Two recent examples stand out:

  1. In February 2021, the New York Civil Liberties Union and Bronx Defenders filed a federal class-action lawsuit against the New York City ICE field office claiming unfair bias in their computer program (the Risk Classification Assessment Tool) that determines if people awaiting their immigration hearing can be released on bond or detained until the hearing. The lawsuit suggests that this algorithm has recommended jailing, without release, nearly every person arrested from 2017 to 2020 at rates much higher than normal for “low risk” individuals.
  2. In 2019, Apple and Goldman Sachs launched a credit card, called Apple Card, which utilized a machine learning algorithm to automate the process of setting credit limits.  Shortly after the launch, stories surfaced of the algorithm awarding higher credit limits to the husbands in married couples than the limits set for their wives. In March of 2021, an investigation by the New York State Department of Financial Services found no evidence of disparate impact,[1] but nonetheless, it is not hard to imagine future cases being ruled in the other direction.

While most discussions of algorithmic bias often focus on use of biased historical data,[2] in this article, we additionally consider how modeling decisions can impact bias.  We include two distinct issues practitioners should keep in mind when making their model selection, and end by offering questions business leaders can use to effectively manage risk.

Algorithmic Bias

An algorithm is a sequence of steps that, when followed, solves (or attempts to solve) a specific problem. In practice, an algorithm will receive some input, perform a sequence of steps, and return some output. For example, we can think of a traditional regression analysis as an algorithm that seeks to uncover relationships between an outcome and variables that may impact that outcome. Similarly, machine learning algorithms are an increasingly popular method to utilize large quantities of data for similar purpose.

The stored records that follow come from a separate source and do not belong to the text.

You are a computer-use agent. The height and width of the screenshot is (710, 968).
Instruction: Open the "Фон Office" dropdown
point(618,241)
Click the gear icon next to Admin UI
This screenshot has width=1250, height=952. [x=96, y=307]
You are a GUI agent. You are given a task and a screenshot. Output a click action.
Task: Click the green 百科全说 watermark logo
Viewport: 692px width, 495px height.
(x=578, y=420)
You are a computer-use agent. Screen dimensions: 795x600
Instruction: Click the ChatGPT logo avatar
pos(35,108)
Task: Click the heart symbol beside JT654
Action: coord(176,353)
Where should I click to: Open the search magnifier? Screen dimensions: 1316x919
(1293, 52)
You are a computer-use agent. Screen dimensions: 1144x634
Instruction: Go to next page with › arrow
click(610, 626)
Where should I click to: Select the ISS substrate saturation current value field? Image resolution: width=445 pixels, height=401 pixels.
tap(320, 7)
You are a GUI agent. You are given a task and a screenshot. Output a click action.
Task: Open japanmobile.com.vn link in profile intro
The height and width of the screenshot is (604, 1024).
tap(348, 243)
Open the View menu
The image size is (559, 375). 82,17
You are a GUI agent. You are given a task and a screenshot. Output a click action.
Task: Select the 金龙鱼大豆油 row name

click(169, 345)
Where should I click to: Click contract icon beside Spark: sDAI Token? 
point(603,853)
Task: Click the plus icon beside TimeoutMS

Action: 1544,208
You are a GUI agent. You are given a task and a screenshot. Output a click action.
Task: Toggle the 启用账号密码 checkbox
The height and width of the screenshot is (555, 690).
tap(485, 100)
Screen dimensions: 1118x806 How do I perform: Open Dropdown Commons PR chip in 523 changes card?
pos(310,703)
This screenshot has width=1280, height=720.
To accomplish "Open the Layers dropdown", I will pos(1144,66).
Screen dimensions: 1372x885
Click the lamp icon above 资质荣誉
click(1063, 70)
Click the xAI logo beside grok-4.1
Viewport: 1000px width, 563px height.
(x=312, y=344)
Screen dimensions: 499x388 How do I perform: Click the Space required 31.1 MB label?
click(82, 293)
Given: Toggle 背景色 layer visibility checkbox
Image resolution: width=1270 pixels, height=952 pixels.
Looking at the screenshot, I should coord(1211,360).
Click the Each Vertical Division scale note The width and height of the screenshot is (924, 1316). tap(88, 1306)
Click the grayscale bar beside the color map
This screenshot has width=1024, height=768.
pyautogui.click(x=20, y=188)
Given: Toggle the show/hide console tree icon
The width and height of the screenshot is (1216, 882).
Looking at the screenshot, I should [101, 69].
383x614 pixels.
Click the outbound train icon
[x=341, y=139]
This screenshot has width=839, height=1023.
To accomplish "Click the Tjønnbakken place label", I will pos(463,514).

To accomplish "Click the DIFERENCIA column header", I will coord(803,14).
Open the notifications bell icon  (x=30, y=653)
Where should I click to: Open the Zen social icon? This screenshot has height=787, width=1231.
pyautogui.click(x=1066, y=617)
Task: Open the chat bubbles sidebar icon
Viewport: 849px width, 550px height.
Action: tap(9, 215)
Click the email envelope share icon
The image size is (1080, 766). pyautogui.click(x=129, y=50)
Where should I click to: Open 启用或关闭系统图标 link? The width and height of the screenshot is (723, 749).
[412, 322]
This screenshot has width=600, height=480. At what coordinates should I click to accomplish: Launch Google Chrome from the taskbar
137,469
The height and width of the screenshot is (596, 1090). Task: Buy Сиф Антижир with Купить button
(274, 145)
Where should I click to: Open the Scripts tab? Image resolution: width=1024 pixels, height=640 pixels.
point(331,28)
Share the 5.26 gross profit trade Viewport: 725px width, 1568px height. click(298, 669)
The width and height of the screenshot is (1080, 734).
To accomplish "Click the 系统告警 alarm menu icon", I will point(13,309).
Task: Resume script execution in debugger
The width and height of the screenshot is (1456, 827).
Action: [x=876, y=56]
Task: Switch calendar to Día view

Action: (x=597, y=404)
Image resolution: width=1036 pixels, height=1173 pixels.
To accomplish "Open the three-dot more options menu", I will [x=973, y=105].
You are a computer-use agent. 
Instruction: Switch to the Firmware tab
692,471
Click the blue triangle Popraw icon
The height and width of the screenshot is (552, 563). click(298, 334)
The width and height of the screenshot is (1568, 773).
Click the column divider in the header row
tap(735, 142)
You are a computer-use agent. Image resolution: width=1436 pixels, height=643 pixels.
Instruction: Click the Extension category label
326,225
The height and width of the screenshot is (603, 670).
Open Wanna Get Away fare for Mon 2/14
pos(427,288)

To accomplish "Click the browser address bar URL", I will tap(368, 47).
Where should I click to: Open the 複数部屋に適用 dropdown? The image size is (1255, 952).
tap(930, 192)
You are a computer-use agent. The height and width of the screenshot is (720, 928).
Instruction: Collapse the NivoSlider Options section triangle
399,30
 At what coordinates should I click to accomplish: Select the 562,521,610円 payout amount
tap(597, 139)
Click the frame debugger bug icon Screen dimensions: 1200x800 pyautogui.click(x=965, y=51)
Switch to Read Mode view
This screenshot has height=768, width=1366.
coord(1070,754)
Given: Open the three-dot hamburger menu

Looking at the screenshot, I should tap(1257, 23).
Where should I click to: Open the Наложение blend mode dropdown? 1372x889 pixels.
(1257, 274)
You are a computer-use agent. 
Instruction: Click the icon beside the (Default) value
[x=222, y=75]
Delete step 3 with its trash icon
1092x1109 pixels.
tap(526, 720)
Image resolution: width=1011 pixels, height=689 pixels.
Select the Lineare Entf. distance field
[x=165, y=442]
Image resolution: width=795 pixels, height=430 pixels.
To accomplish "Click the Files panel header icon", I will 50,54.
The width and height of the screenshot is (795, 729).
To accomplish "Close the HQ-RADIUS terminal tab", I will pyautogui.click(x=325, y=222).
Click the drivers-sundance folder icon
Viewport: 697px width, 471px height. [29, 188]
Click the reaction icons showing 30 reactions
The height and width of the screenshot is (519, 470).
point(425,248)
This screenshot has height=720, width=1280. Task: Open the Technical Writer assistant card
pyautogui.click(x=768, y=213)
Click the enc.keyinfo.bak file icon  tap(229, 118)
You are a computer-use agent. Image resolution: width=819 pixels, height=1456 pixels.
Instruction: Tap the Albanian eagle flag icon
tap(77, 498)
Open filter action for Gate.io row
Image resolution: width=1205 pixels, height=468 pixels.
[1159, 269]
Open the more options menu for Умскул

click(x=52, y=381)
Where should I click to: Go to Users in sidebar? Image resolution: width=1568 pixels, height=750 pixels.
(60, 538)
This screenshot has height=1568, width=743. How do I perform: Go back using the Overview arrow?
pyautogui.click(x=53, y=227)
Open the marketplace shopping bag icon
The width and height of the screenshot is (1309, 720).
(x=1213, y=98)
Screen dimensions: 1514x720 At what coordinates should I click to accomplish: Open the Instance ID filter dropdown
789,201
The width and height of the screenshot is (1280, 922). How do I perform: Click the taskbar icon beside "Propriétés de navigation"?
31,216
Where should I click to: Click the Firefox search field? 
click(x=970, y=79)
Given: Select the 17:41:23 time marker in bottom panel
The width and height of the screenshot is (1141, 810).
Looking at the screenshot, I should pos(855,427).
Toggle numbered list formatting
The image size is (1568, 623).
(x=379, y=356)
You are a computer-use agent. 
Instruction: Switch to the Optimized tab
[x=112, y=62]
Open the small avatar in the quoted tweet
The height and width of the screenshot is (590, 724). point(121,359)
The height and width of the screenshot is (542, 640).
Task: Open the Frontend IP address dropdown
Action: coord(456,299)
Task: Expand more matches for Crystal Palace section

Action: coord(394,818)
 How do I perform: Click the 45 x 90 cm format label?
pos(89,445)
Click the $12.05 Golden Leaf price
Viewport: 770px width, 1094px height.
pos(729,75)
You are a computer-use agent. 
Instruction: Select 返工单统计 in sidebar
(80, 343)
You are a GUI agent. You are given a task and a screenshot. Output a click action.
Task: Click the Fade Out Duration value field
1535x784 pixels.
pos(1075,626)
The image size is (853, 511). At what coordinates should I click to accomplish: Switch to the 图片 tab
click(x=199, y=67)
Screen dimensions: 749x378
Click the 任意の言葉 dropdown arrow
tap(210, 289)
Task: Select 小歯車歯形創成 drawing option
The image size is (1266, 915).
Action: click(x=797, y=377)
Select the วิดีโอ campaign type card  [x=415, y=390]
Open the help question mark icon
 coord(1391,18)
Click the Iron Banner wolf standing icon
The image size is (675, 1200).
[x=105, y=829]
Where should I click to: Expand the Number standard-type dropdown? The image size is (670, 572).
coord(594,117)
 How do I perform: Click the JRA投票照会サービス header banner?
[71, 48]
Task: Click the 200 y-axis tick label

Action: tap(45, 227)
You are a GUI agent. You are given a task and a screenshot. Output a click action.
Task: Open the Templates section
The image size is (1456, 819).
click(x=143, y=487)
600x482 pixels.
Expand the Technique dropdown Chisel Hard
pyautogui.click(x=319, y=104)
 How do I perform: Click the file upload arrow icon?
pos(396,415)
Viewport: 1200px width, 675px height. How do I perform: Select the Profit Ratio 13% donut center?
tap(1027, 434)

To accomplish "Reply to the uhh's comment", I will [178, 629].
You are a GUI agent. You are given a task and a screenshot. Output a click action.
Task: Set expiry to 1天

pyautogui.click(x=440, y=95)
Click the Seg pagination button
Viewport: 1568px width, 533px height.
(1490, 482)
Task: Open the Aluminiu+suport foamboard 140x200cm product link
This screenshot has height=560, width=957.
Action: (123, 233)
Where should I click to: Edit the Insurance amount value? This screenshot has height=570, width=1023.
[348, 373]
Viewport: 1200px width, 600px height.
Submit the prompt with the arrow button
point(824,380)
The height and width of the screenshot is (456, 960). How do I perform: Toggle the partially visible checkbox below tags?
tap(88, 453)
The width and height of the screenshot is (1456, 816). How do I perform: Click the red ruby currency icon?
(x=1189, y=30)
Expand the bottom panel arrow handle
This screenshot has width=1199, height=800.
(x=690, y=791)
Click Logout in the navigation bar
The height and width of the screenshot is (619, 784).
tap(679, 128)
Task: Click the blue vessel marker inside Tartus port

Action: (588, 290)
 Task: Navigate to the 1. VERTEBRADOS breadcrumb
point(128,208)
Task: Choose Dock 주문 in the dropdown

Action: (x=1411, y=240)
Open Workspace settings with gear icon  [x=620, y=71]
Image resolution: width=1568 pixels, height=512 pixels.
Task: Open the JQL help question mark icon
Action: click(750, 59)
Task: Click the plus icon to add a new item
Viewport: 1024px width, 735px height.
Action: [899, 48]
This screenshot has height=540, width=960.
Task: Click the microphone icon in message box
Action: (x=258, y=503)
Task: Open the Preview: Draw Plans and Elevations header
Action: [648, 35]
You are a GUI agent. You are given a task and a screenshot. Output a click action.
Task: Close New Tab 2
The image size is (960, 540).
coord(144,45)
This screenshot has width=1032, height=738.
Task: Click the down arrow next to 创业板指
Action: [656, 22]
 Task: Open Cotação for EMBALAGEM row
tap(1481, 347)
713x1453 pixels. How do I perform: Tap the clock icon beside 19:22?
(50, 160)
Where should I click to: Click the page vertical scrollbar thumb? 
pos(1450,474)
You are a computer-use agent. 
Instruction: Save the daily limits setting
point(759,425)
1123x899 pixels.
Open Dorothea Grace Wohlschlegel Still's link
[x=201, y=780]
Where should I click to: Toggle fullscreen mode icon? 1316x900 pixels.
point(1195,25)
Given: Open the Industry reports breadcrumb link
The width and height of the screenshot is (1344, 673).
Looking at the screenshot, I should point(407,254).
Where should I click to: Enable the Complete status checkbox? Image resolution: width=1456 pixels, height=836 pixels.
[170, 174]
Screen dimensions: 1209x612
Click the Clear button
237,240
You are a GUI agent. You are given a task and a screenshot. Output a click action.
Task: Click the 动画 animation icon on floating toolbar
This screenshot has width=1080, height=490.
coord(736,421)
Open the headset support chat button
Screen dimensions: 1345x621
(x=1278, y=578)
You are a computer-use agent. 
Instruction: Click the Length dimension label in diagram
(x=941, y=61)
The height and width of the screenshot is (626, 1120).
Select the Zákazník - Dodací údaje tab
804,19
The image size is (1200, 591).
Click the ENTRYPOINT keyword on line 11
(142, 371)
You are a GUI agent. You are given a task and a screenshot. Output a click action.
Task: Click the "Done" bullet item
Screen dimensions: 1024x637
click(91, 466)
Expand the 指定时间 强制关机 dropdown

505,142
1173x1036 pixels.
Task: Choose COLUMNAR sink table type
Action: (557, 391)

In this context, “algorithmic bias” is the tendency for these outputs to be inaccurate in a consistent way. For example, if a job applicant screening algorithm receives otherwise identical resumes but consistently recommends one gender while rejecting another, we could characterize it as having a gender bias. So, how does this bias occur?

We distinguish between two sources of bias that can impact an algorithm’s output: 1) data bias and 2) model bias.  

Data Bias

It’s tough to make predictions, especially about the future.

– Yogi Berra

When discussing algorithmic bias, the first concern is often the integrity of the historical data. For example, if one were to use historical crime data to predict the likelihood that a parole candidate might commit repeat offenses, the data itself may contain historical human biases that will ultimately get codified into the algorithm. This is because a prediction algorithm only “knows” about the data you give it, and it is explicitly designed to mimic those results.

With that in mind, the data we use to “fit” or “train” an algorithm is of critical importance. Statisticians and economists have spent decades studying the various ways that biased data can undermine an analysis. With respect to data, two subcategories of bias worth highlighting are:

  • Sample bias: is the data a fair representation of the population we care about, or are some groups and events overrepresented while others are underrepresented?
  • Omitted variable bias: do we observe and collect data on all the relevant variables that could impact the outcome we care about?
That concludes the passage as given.